HDP’li milletvekillerinin seçimle geldikleri de tartışmalı. Bana kalırsa bunlar seçimle değil, kalişnikofla, roketle, bombayla geldiler. Gelişleri demokratik değildi ki gidişleri de demokratik usullerle olsun. Suç işleye işleye geldiler, yaptıklarının hesabını verip gidecekler.

Şu bir gerçek. ABD ve AB biz bölmek ve güneydoğumuzu bizden koparmak istiyor. Bunun için de PKK’yı kullanıyor, destekliyor. PKK da bu destekle askerlerimizi, polislerimizi, korucularımızı, masum insanları öldürüyor.
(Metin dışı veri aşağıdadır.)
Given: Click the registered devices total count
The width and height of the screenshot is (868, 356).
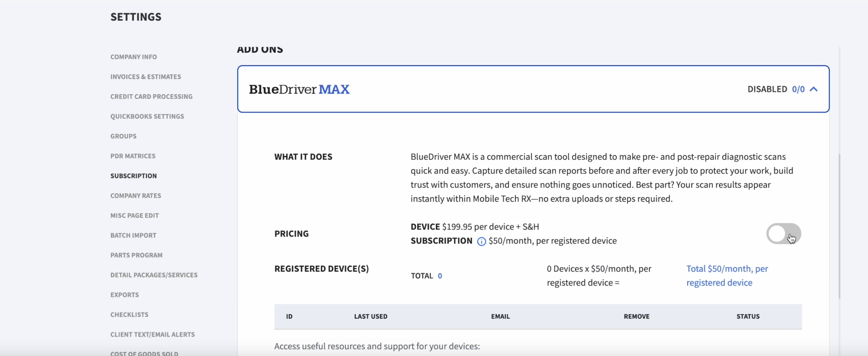Looking at the screenshot, I should click(x=440, y=276).
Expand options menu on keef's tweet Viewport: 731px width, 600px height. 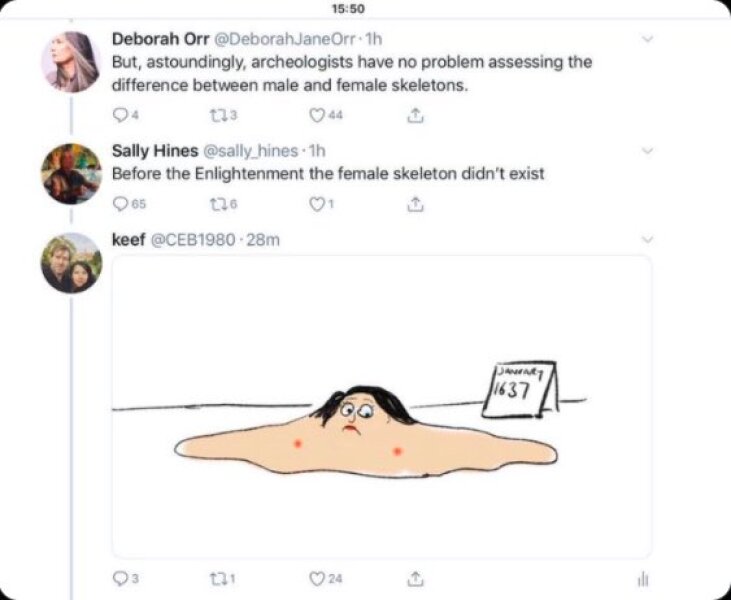pyautogui.click(x=648, y=240)
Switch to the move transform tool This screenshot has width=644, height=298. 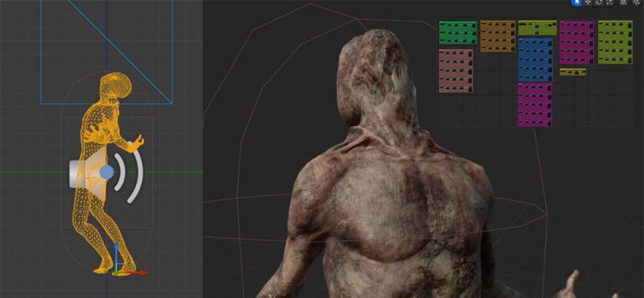[588, 3]
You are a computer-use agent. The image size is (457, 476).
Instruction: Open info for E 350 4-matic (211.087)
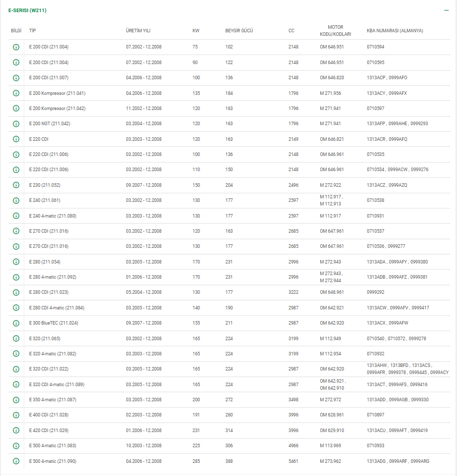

Kentleri harabeye çeviriyor.

PKK bunu yapıyor da peki siyasi desteği kimden alıyor? HDP’ye gerçek bir siyasi parti diyebilir miyiz? Asla diyemeyiz. PKK ile HDP’nin farklı olduğu yanlar ise sınırlı: PKK dağda, HDP şehirde yaşıyor. PKK’nın elinde silah var, HDP’nin boynunda kravat veya fular var.

CHP KENDİNE GELMELİDİR

CHP bu tavrıyla artık Atatürk’ün kurduğu parti olma özelliğini iyice yitirmiştir. Atatürk’ü rehber edinen, ben Atatürkçüyüm diyen hiç kimsenin vatan ve millet bütünlüğünü tehdit eden, Atatürk’ün kurduğu Türkiye Cumhuriyeti’ni yıkmaya çalışan FETO gibi, PKK gibi emperyalistlerin maşası terör örgütlerinin arkasında durmaya hakkı yoktur.

PKK ve FETO’nun “koruma görevlisi” olmak CHP’ye mi kaldı?

Atatürkçüyüm diyenler emperyalistlerin Türkiye’deki piyonu olamaz; olanları da destekleyemez.

Yılardır oynanan bu “İleri demokrasi”, “insan hakları” oyununa da Artık CHP son versin. Bu yüce kavramları, Türkiye’yi etnik kimlikleri ön plana çıkararak bölme girişimlerine alet etmesin.


Demokrasi de, insan hakları da Türkiye Cumhuriyeti kurucu iradenin belirlediği ilkeler çerçevesinde yaşarsa var olur. Türkiye Cumhuriyeti’nin temelinde vatan bütünlüğü, milli birlik ve milli egemenlik vardır. CHP’ye düşen görev öncelikle vatanı, milli birliği ve milli egemenliği savunmaktır.